Ahmedabad: The government may soon change the rules for foreign portfolio investors. Once their investment in a company’s shares reaches 10 per cent, the norms will be relaxed to allow them to invest through foreign direct investment (FDI). According to the current rules, foreign portfolio investment should be less than 10 per cent. Thus, as soon as FPIs’ investment reaches 10 per cent, they have to sell shares in the market, said Ajay Seth, secretary, department of economic affairs.


If a foreign portfolio investor wants a large stake in the company and their investment is more than 10 percent and if their interest is for foreign direct investment (FDI) in the company, then the FPI will have to take permission from the government for this. Sheth said that we want to simplify this investment process. However, this simplification does not mean that the limit of FPI investment in shares will be relaxed. Other easy ways can be created to allow FPIs to invest through FDI.

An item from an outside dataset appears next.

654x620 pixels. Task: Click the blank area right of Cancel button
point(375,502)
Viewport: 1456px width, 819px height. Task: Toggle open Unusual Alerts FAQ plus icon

Foreign portfolio investment means that a person residing outside India invests in a company through shares. However, the condition in this investment is that their total investment should be less than 10 per cent. On the other hand, FDI is an investment where an investor residing outside India can invest 10 per cent or more in an unlisted Indian company or a listed Indian company.


In the Union Budget on July 23, Finance Minister Nirmala Sitharaman had talked about easing FDI rules to attract foreign investment. She announced that the rules and conditions to foreign direct investment and foreign investment will be eased. Apart from this, the government also wants to relax the rules for Indian companies investing more abroad.